Classic Pipeline Logging Delays
Incident Report for Codefresh
Postmortem

Impact:
Some builds had significant delays in logs appearing in the UI. The build completion state and build time was not affected.

Detection:
Customers reported the impact to us.

Root Cause:

We had saturated the incoming capacity of our Firebase instances causing an inability to write new data into it. Due to this builds of customers were not able to report all logs and in many cases had delayed logs.

The increased load spiked due to an increase in logging in production from another issue that caused builds to stay in pending. This caused an additional surge and therefore extended delays in logging.

Resolution:

We have doubled our Firebase instances to better handle spikes in demand. We will also be implemented some targeted monitoring of our Firebase instances and have improved monitoring of our overall platform state.

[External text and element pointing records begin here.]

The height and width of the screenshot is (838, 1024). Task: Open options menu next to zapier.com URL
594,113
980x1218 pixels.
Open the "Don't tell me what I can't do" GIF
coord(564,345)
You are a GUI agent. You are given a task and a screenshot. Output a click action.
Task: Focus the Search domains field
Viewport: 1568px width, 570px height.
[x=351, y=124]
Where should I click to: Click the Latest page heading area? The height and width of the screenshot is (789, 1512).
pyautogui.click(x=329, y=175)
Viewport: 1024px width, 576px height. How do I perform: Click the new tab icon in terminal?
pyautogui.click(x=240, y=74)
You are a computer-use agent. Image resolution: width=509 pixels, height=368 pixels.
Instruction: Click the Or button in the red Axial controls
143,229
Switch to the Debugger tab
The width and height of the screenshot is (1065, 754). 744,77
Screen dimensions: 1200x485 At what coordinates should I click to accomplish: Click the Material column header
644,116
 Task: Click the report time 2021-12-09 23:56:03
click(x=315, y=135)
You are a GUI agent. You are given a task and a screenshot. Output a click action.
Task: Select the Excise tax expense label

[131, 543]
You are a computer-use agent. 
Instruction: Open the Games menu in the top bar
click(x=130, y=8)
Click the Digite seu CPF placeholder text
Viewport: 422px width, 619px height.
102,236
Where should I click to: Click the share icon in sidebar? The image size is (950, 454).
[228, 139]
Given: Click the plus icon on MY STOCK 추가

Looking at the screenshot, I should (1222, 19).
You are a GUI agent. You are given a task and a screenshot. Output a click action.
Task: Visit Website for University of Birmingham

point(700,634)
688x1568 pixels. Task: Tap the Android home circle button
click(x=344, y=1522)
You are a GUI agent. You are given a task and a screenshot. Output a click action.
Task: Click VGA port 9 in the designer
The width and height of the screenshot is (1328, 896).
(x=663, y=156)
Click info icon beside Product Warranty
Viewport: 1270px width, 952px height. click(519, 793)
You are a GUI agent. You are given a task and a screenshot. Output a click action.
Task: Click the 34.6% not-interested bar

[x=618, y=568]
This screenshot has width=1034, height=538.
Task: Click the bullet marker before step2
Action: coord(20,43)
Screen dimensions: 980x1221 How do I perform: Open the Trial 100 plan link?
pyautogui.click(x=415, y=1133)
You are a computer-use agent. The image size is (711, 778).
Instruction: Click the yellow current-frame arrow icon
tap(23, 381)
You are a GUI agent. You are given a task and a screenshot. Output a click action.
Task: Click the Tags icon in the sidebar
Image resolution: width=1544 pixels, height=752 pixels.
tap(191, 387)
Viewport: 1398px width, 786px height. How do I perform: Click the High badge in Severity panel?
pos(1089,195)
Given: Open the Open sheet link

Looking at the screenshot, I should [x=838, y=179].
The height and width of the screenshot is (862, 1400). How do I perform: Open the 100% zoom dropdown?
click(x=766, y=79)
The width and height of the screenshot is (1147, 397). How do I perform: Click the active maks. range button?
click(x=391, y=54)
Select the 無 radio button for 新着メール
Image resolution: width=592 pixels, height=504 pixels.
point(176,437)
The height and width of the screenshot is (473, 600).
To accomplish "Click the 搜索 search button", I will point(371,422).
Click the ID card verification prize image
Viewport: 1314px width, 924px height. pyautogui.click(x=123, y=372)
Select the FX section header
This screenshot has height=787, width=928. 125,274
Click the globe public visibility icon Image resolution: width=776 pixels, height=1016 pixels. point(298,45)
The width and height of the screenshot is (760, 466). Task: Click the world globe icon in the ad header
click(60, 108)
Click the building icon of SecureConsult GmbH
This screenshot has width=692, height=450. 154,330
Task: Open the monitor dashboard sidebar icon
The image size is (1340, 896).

Posted Jun 20, 2023 - 04:09 UTC

Resolved
This incident has been resolved.
Posted May 23, 2023 - 14:20 UTC
Monitoring
A fix has been implemented to address this issue and we are monitoring the results.
Posted May 22, 2023 - 23:15 UTC
Update
We are continuing to investigate this issue.
Posted May 22, 2023 - 18:18 UTC
Investigating
We are currently investigating some occurrences where Classic Pipeline steps are experiencing significant delays in the logs of the step showing in the UI. Pipelines are continuing to operate as expected.
Posted May 22, 2023 - 18:17 UTC
This incident affected: Codefresh Systems (Codefresh Classic UI).